### Task prompt
Please set down the lines of the listing exactly, from its first line to the line with "The width and", leaving the pictures out.
*** Opening of Data for the task ***
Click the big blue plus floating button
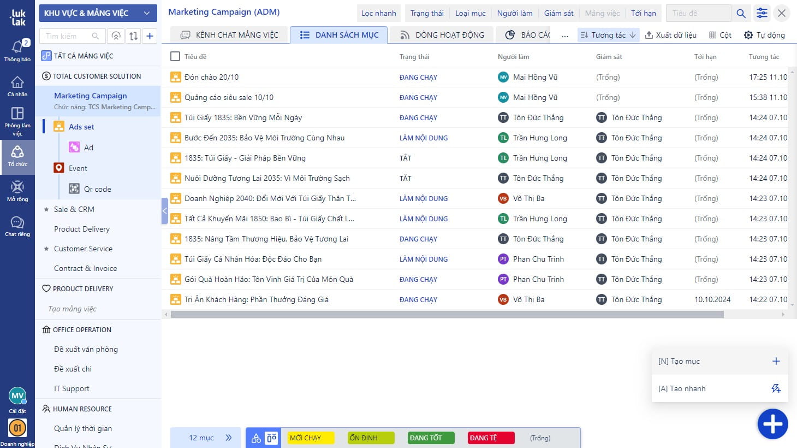Viewport: 797px width, 448px height. 772,424
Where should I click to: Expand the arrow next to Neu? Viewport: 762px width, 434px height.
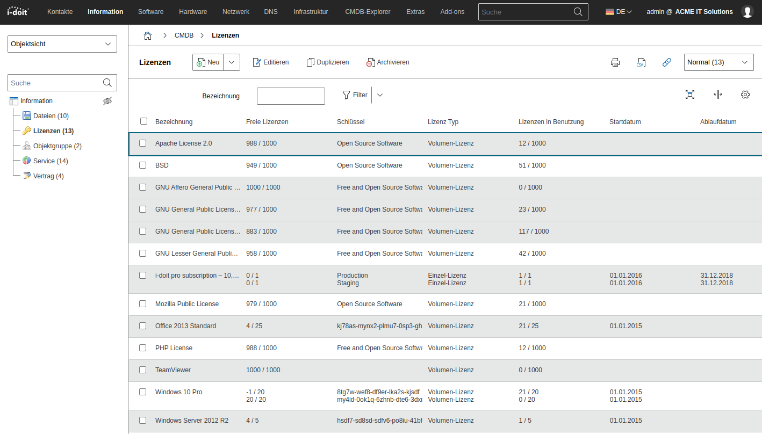(232, 62)
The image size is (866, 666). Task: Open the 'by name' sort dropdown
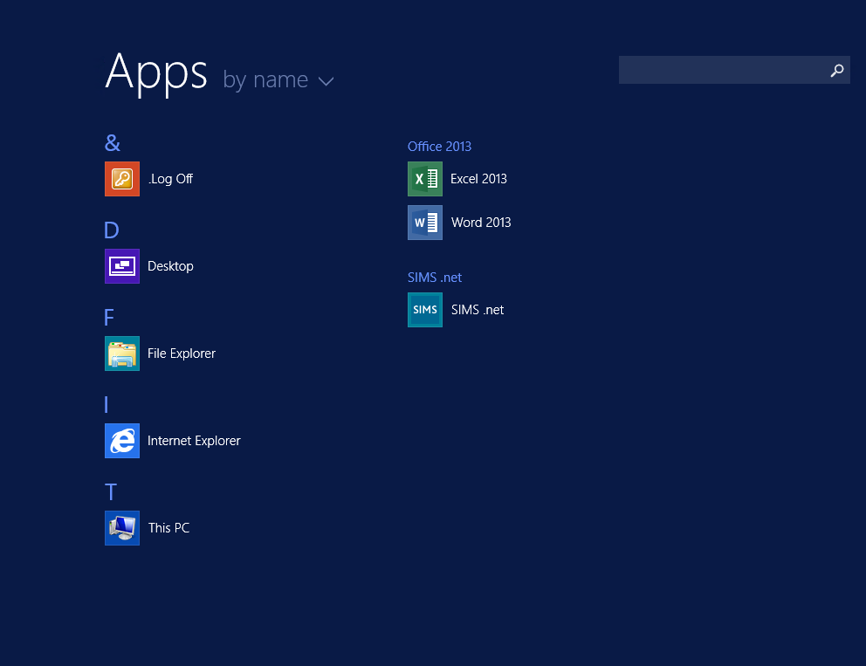tap(265, 80)
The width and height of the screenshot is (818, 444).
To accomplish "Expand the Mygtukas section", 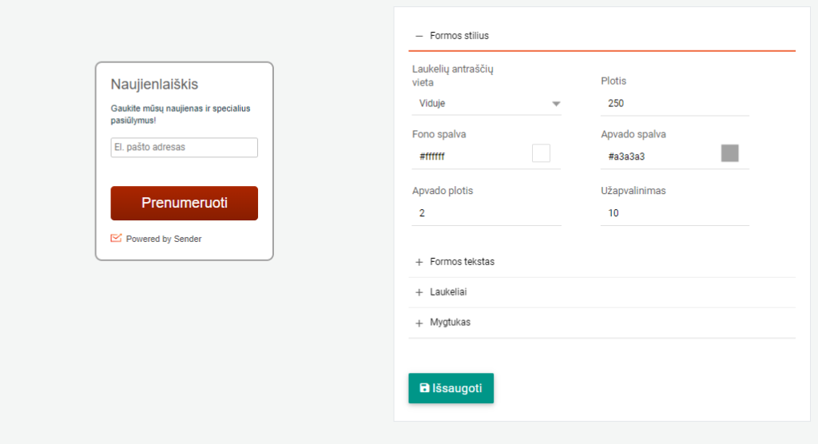I will pyautogui.click(x=602, y=323).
*** Close of Data for the task ***
### Output below
Click the big blue plus floating button
Viewport: 797px width, 448px height. 772,424
Where should I click to: Expand the arrow next to Neu? Viewport: 762px width, 434px height.
(232, 62)
The image size is (866, 666). Task: Open the 'by name' sort dropdown
tap(265, 80)
The width and height of the screenshot is (818, 444).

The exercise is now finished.